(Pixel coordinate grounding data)
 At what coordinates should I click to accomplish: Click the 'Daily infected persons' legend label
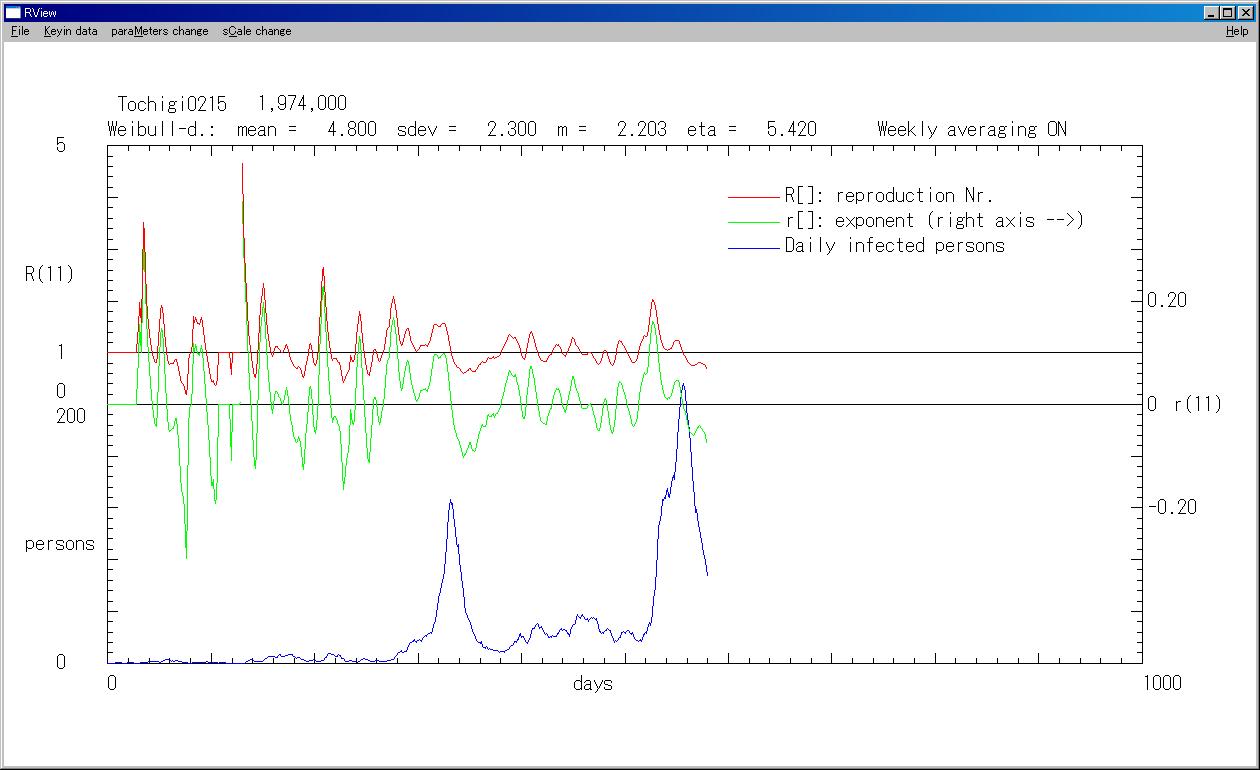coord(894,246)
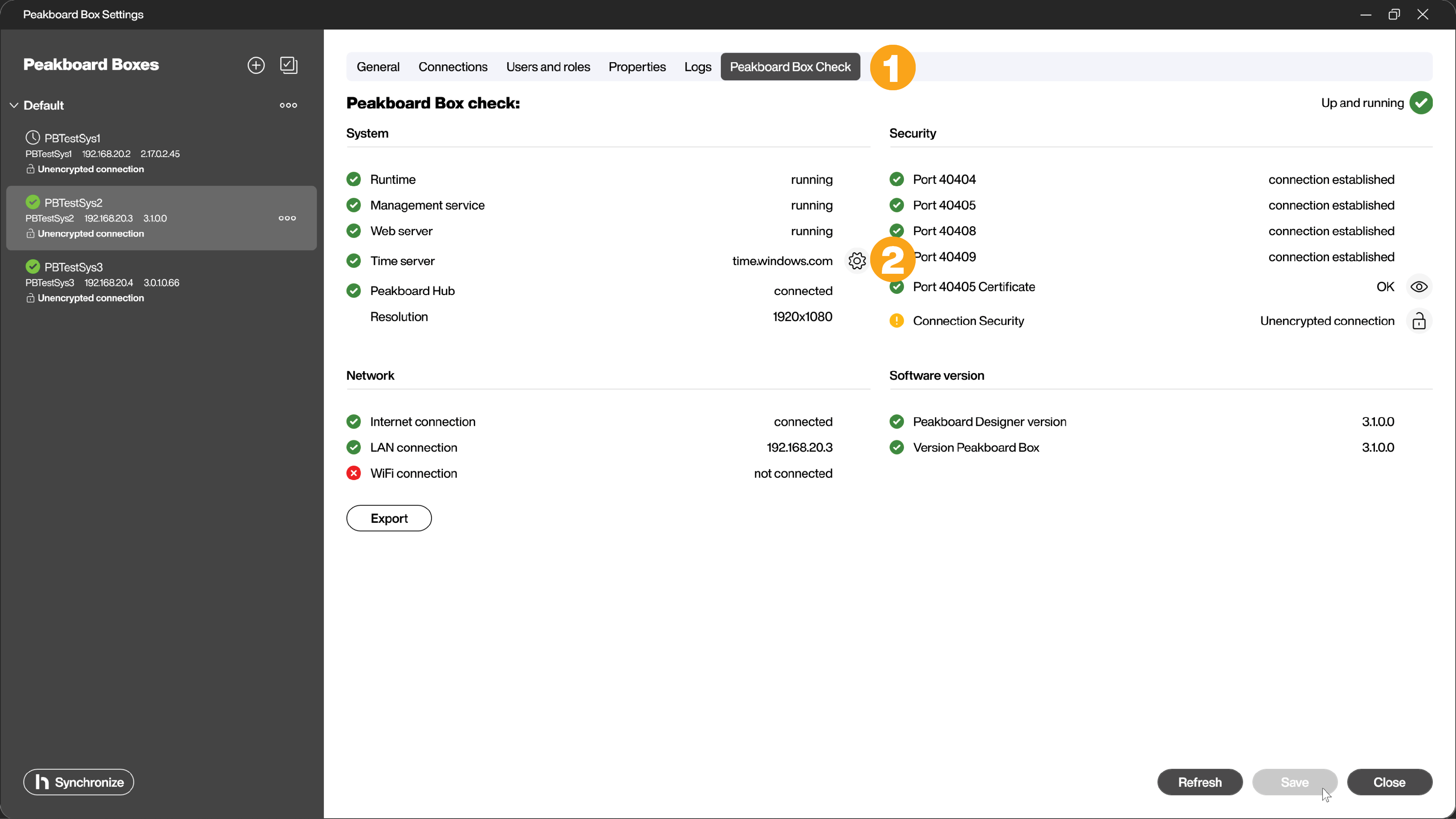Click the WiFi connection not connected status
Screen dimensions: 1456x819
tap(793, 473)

## Description of the task
Copy the data precisely. Skip every picture.

## Reply to the task
 At what coordinates should I click to accomplish: Click the 'Daily infected persons' legend label
coord(894,246)
Click the WiFi connection not connected status
Screen dimensions: 1456x819
tap(793, 473)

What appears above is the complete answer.